TCA Jump-Ahead: “Curb Your Enthusiasm”

It occurs to me that, although I’m trying my best to cover the TCA tour in a chronological manner, there are some panels that you’d like to know about more quickly than I might otherwise get to them. As such, I’m instituting a new category called the TCA Jump-Ahead.

First up: “Curb Your Enthusiasm.”

It’s kind of a running joke in the entertainment industry about how every season of “Curb” should be considered the last season of “Curb” until Larry David says otherwise…and, generally, Larry David is glad to tell you that he’s done, he has no more ideas, and he can’t be bothered to try and think of any. Thankfully, David announced last year that he would indeed be moving forward with a seventh season of the cringe-worthy comedy (and I mean that in the best possible way), and since then, there have been multiple rumblings about how various members of the cast of “Seinfeld” would be popping up. In the “Curb” panel yesterday, David finally provided some context to exactly how they’d be appearing.
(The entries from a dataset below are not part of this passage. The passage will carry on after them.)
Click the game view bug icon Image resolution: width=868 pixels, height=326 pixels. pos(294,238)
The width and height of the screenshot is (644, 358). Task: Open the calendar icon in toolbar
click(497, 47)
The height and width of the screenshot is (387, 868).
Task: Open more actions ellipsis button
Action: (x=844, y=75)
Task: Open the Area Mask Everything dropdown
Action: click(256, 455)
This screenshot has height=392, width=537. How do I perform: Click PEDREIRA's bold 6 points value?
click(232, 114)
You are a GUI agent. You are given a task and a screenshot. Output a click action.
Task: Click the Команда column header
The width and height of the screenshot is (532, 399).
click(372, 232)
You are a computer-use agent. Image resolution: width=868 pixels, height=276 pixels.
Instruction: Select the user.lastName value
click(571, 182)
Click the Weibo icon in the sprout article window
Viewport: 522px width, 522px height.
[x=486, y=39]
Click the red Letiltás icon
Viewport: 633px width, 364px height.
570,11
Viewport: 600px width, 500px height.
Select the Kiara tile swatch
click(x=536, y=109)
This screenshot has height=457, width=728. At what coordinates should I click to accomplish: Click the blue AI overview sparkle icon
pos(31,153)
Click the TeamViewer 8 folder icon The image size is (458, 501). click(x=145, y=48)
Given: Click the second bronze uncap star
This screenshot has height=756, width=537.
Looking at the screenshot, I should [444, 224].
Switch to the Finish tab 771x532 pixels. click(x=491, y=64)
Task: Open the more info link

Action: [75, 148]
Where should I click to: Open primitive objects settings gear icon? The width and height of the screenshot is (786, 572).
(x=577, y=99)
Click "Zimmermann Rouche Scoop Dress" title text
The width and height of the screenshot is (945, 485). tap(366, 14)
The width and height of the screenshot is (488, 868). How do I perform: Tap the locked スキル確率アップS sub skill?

“For years, I’ve been asked about a ‘Seinfeld’ reunion, as has Jerry and the other cast members,” explained David, “and I would always say, ‘No, there’s no reunion. There’s not going to be a reunion show. We would never do that. It’s a lame idea.’ And then I thought, ‘But it might be very funny to do that on ‘Curb.’ And I kept thinking about the idea. I started to think of different scenarios and how we could pull this off. I called Jerry, and Jerry was game. And I said, ‘Well, I’ll call the others,’ and I did. And we did it. So we’re doing a ‘Seinfeld’ reunion show on ‘Curb.’ We’re going to see writing. We’ll see aspects of the read-through, parts of rehearsals. You’ll see the show being filmed. And you’ll see it on TV.

What will you see? You won’t see the entire show; you’ll see parts of the show. You will get an idea of what happened 11 years later. And within the show, it will be incorporated into regular ‘Curb’ episodes. So the cast members will be playing themselves on ‘Curb’ while all this is going on. You’re not going to see a ‘Seinfeld’ show from beginning to end, but you will see parts of the show.”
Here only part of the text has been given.